С. 256. Кронеберг Иван Яковлевич (1788—1838) — русский эстетик и переводчик, сторонник романтизма.
С. 258. Эсхил <...> в своей чудной трагедии…— Подразумевается ‘Прометей прикованный’.
…так хорошо выразил Байрон…— в стихотворении ‘Прометей’ (1816).
С. 259. Океан — в греч. мифологии бог, сын Урана — неба и Геи — земли.
Эфест (Гефест) —бог огня, покровитель кузнечного дела, из его кузницы похитил огонь титан Прометей, за что был прикован к скале.
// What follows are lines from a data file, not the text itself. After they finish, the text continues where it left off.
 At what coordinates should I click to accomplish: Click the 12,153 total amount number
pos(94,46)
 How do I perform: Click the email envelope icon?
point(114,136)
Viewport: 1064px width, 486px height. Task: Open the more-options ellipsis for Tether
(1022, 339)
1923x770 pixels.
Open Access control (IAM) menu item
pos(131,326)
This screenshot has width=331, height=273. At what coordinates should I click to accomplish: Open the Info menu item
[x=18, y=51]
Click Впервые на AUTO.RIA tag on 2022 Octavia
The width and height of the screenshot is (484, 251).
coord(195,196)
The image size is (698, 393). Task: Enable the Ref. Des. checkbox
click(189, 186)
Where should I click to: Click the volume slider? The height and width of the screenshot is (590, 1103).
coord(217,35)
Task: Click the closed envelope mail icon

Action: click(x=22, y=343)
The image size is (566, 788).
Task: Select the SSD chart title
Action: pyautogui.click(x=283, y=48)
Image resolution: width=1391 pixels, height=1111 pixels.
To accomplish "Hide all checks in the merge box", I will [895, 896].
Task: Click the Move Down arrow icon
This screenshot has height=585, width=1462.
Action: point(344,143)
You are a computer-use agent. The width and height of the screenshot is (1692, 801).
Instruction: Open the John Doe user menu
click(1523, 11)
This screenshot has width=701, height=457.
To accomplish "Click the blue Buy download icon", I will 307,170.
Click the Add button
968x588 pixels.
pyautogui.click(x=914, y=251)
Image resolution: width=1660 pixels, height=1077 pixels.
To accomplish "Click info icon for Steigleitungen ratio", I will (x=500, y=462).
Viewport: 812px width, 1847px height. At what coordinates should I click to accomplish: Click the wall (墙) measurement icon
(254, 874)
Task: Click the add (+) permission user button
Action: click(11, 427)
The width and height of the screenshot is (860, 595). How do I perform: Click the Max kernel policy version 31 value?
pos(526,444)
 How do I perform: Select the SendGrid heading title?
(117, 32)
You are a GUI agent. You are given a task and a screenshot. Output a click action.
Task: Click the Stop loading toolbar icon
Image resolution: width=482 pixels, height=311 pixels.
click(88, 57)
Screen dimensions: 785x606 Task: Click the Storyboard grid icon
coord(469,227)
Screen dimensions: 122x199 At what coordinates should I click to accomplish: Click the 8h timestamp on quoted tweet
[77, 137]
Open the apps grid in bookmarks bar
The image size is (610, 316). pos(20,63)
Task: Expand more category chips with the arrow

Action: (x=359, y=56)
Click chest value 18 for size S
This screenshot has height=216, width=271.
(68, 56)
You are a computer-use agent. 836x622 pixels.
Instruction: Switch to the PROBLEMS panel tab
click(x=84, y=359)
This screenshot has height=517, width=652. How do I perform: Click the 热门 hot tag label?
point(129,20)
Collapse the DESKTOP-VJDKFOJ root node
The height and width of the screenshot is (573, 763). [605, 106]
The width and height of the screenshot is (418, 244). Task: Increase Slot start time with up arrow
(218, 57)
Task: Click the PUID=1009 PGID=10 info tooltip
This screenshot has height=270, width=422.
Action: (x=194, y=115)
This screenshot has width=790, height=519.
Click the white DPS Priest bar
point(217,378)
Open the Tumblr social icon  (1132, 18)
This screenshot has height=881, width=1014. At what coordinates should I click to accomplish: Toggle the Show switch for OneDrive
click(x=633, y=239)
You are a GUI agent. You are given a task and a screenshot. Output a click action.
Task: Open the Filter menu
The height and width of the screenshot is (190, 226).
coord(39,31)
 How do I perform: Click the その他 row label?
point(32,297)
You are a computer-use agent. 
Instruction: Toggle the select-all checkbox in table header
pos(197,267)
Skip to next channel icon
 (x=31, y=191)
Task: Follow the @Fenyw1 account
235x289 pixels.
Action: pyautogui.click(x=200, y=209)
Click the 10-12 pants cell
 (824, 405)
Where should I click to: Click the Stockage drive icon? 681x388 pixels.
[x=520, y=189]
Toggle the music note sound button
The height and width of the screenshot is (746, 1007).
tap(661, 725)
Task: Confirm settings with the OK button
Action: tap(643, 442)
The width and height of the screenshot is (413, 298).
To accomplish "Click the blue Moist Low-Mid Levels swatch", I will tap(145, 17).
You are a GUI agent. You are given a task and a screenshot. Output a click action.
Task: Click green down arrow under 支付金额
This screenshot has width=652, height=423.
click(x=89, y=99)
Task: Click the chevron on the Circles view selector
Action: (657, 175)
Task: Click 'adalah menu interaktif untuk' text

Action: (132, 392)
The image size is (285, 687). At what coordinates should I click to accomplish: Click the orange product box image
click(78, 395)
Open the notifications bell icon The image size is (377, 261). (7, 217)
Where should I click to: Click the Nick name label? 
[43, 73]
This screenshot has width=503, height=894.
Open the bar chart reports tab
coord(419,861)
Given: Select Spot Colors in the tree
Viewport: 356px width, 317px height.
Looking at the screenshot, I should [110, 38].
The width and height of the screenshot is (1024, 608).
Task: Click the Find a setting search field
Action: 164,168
Греки представляли Гефеста могучим, но некрасивым.
…оживотворителя людей…— По одному из вариантов мифа, Прометей вылепил из земли первого человека и дал ему жизнь.
Вернер Цахариас (1768—1823) — немецкий драматург, зачинатель жанра романтической ‘трагедии рока’ в немецкой литературе.
С. 262. ‘Вот наши строгие ценители и судьи!’ — ‘Горе от ума’ (д. 2, явл. 4).
Смешон, участия кто требует у света! — из стихотворения Пушкина ‘Ответ анониму’ (1830).
С. 263. Пандан — вещь под пару, под масть.
Давид Жак Луи (1748—1825) —французский живописец.
С. 274. …на картине, изображен был Спаситель, благословляющий детей.— Описание картины навеяно, очевидно, фрагментом Вакенро-дера ‘О детских фигурах на картинах Рафаэля’.
С. 275. Под миртами Италии прекрасной…— из стихотворения Пушкина ’19 октября’ (‘Роняет лес багряный свой убор…’, 1825).
С. 276. ‘Прелестная женщина! и с каким вкусом одета!’ — Заключительные строки ‘Живописца’ представляют собой реминисценцию из ‘Золотого горшка’ Гофмана (вигилия одиннадцатая).